Dan, that's a great question.  We had an experience where we asked the public to choose from a few options for renaming a city department.  The platform we were using did not allow us (at our account level) to pre-moderate responses and/or to authenticate that we had real users.  As a result, the site was spammed with vile posts from a blog that derailed the conversation.  We were still able to get good input on the three choices that we intended for the public to review, but it made us realize how important it is to configure a tool like that very carefully. 

I also want us to go further with online tools for participatory budgeting and other tradeoffs with limited resources.  The one foray we've made into that was good in that it forced hard choices about what to fund and what not to fund, but we needed to be more explicit to the user about why there was a limit on spending, and how this input would be utilized.  That's an area I think holds great promise for online deliberation. 

Daniel Rainey said:

Larry, the work you are doing is great, and the success stories of your use of technology in Austin are becoming legendary.  I'd like to ask about what didn't work.  Have you had any dead ends or approaches that, after the fact, you thought did not work so well for citizen engagement, etc.?


Leah raises some good questions. The second one makes me think about different goals for engagement. Beth Noveck, in a chapter in the book Wikigovernment, articulates some of the different goals, and I think she makes a good case for more collaboration in govenment, and less just listening to citizen voices and then having the bureaucrats decide after consultation.

Here's a piece from Beth's chapter that I quoted to my students in class a few weeks go:

Deliberation requires an agenda for orderly discussion. Collaboration requires breaking down a problem into component parts that can be parceled out and assigned to members of the public and officials.

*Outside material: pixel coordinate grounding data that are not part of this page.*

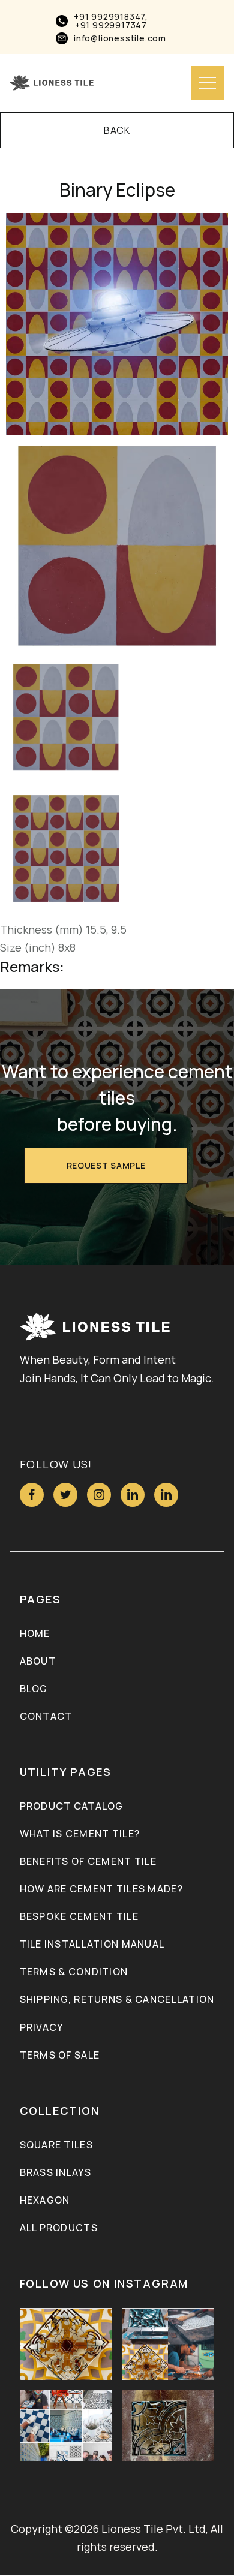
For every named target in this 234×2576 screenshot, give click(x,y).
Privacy (42, 2027)
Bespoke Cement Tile (79, 1916)
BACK (117, 130)
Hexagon (45, 2200)
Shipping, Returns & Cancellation (117, 1999)
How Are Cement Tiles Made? (101, 1888)
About (38, 1661)
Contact (46, 1716)
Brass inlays (55, 2172)
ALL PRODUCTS (59, 2227)
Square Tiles (56, 2144)
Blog (34, 1688)
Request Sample (106, 1165)
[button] (207, 83)
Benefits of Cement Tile (88, 1861)
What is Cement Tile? (80, 1833)
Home (35, 1633)
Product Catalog (72, 1806)
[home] (52, 83)
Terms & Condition (74, 1971)
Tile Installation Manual (92, 1944)
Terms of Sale (60, 2055)
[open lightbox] (117, 324)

Deliberation either debates problems on an abstract level before the implementation of the solution or discusses the solution after it has already been decided upon. Collaboration occurs throughout the decision-making process. It creates a multiplicity of opportunities and outlets for engagement to strengthen a culture of participation and the quality of decision-making in government itself. (Noveck p.91)

Leah Wing said:

Larry, it is very encouraging read about this creative use of technology (despite the glitches)--for soliciting public input on public spending and budgets. 

Other related questions--for Larry and others:

1. What types of challenges arise with such opportunities for exponentially increasing public input (ie: highjacking of the process by organized political parties, spamming as mentioned, etc.)

2. Have people seen tangible benefits from the increased input (both in increasing democratic involvement and in enhanced outcomes)?

3.  Has anyone found that who participates changes once technology offers additional avenues for input (ie: more elderly? youth? people of color? businesspeople? etc.)